For example, say a designer decides to not fulfil large orders for department stores where there may be exclusivity (i.e. that designer can’t sell anywhere else). This could be due to furloughing staff, slowed production, logistical issues due to closures of airspace and ports during the early days of the virus etc etc. An option for that designer then is to look to smaller stockists like boutiques, to sell in reduced numbers. Larger stores may not allow this and the designer could pull out and focus on stocking local boutiques where custom may be smaller, but it will be steady. If it adopts that strategy, and stocks in many boutiques, it makes them accessible to a slightly wider geographical audience, and potentially a whole new demographic. Slowly, that designer could reap back lost cash, build up business again, infiltrate a market going into recession, all the while, still operating. Now, there are so many assumptions in this. Contracts will be one; one big one. But could it work? Maybe. The result being, smaller boutiques could end up with high profile names in their windows, helping them draw in feet, and boosting sales. I will put in a caveat though. This tends to be a cyclical strategy. The designer rebuilds its business channels, and the larger stores re approach them. They go back, and the contract and exclusivity clause is reinstated.

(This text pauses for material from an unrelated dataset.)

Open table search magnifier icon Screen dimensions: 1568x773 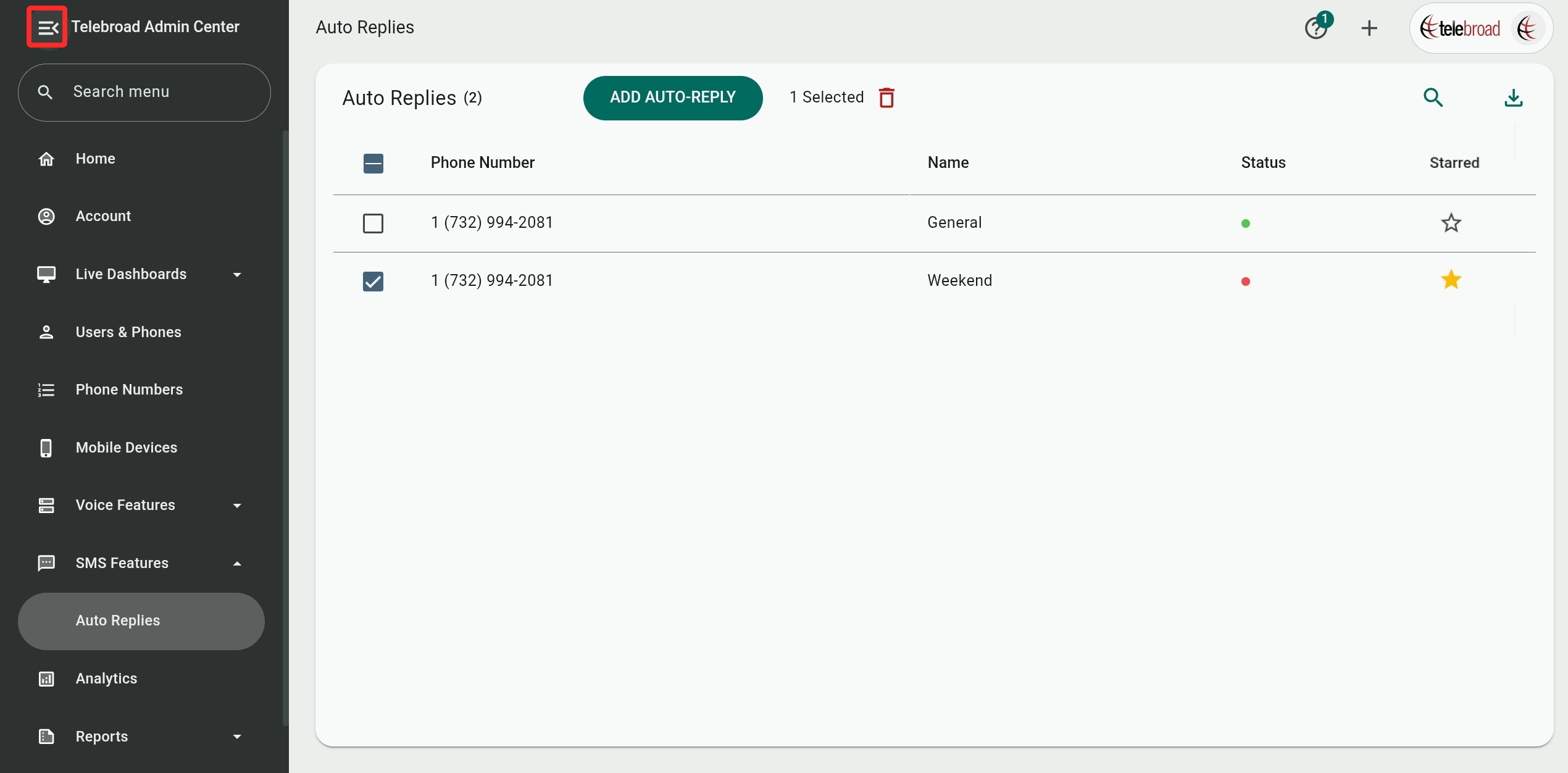pyautogui.click(x=1433, y=98)
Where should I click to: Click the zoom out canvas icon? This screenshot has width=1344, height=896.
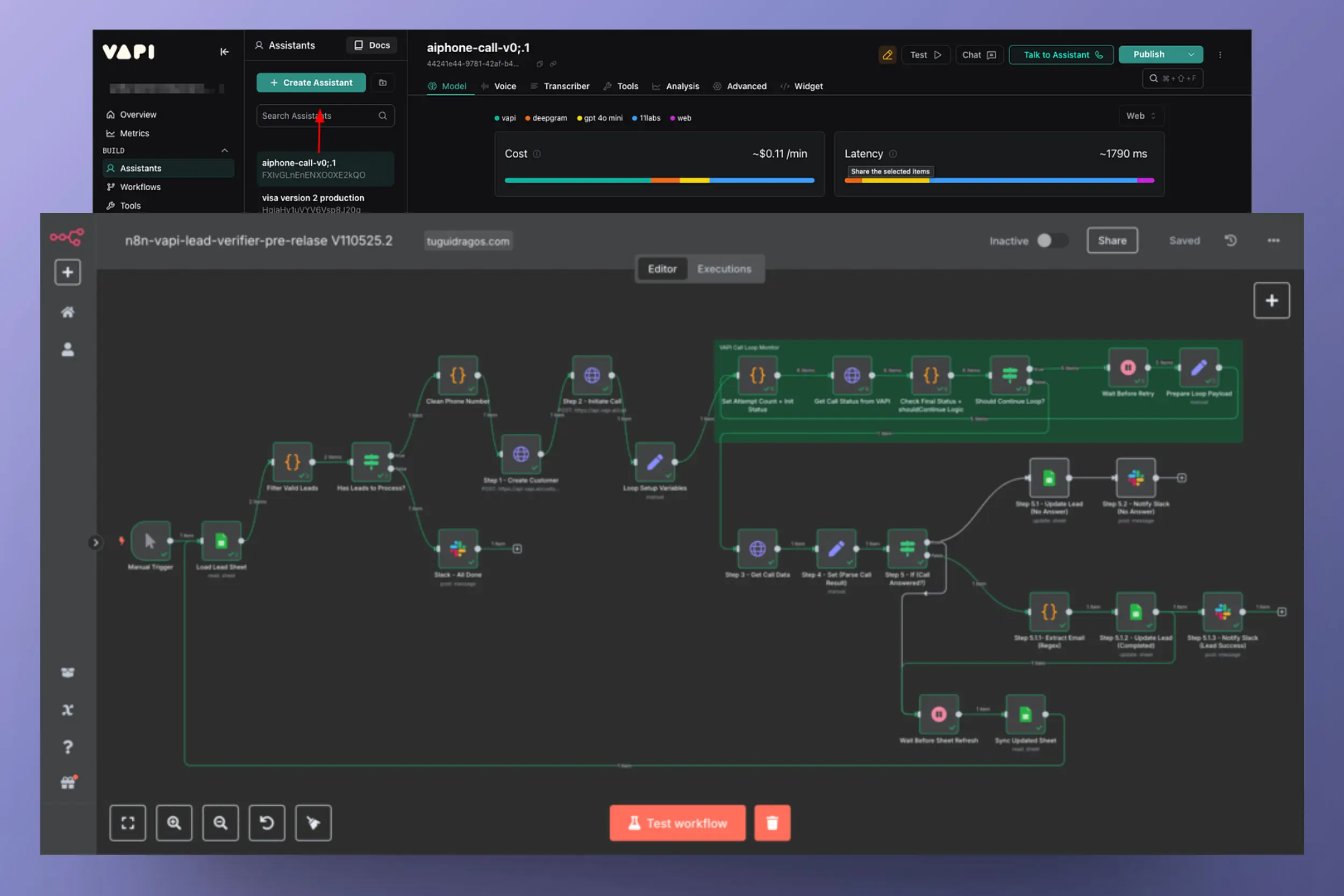tap(220, 823)
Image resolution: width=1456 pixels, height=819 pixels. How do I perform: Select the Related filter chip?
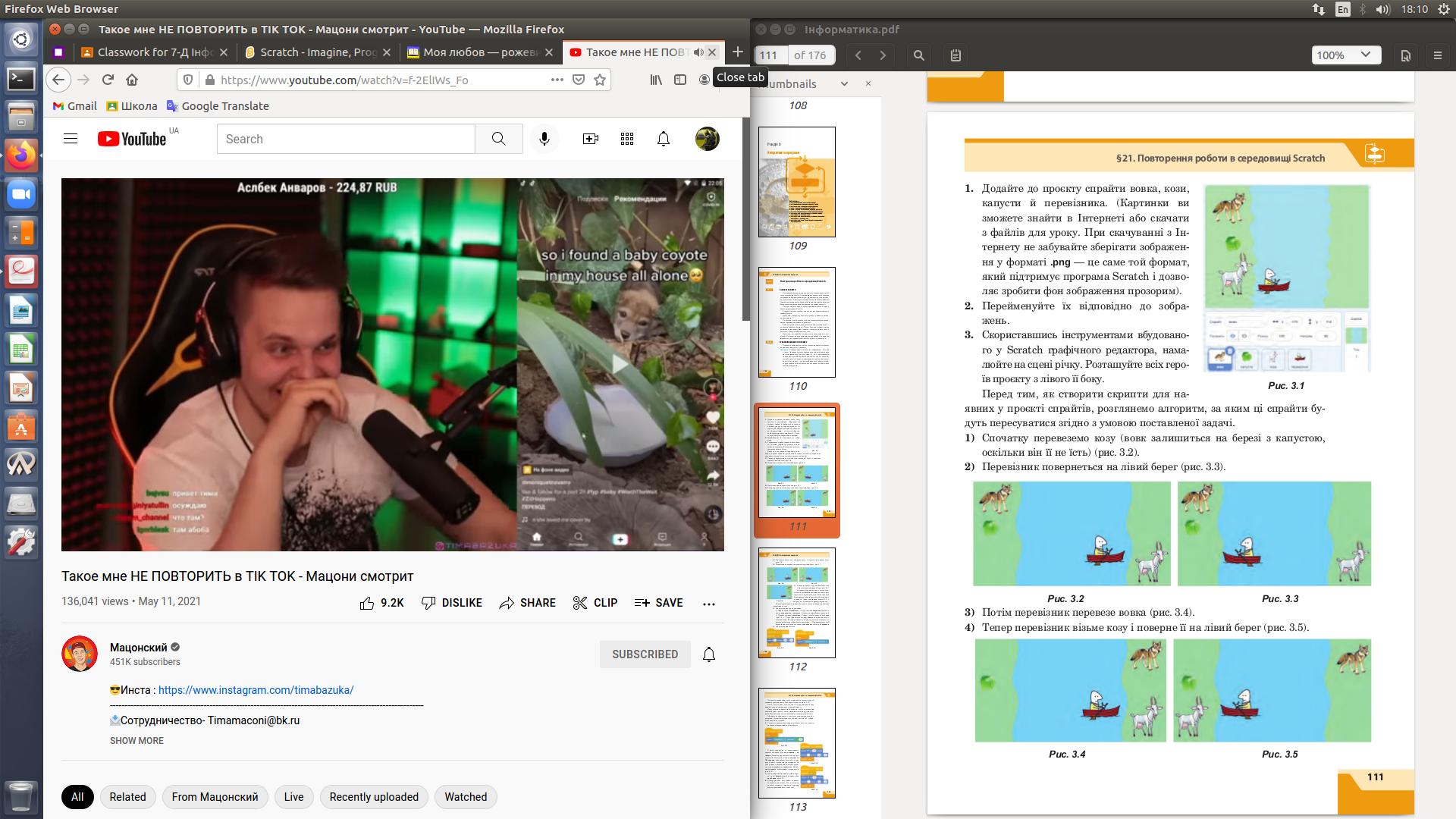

Then there’s the issue with access to shops. I’m faced with a challenge in that what I style is in a shop. You and I can’t get into a shop right now. Do we promote styles and trends when you can’t get to them? I have been looking at whether people would see this as something to plan to get to wear out eventually, or do they see this as frustrating? I’m still trying to work this one out to see how I reignite my styling career. Back to the macro thing for a second. Fashion weeks traditionally, have been the launch pad of new collections. The press and buyers got to see them first. Now this idea was ageing badly anyway in the time of technology being fashion’s key enabler, a close second after cash. The likes of Burberry and Tommy Hilfiger were showing “see now, buy now” collections for the last number of seasons. Then there is the whole thing of live streaming. So every consumer could watch the show with next season’s collections and then have the option to buy straight away. This cuts out the middle man, and in some cases that’s me. With Saint Laurent and Gucci announcing plans to do their own thing with launches, is fashion week dead? That’s a question being asked and answered in op eds since March. We just don’t have a concrete answer until the world of retail opens up some more. Yes, retail will be one of the major deciding factors in this. If footfall is slow to increase, with economies at their lowest point in a decade, will a brand redirect its spend back into shows? The questions are endless and actually a bit confusing.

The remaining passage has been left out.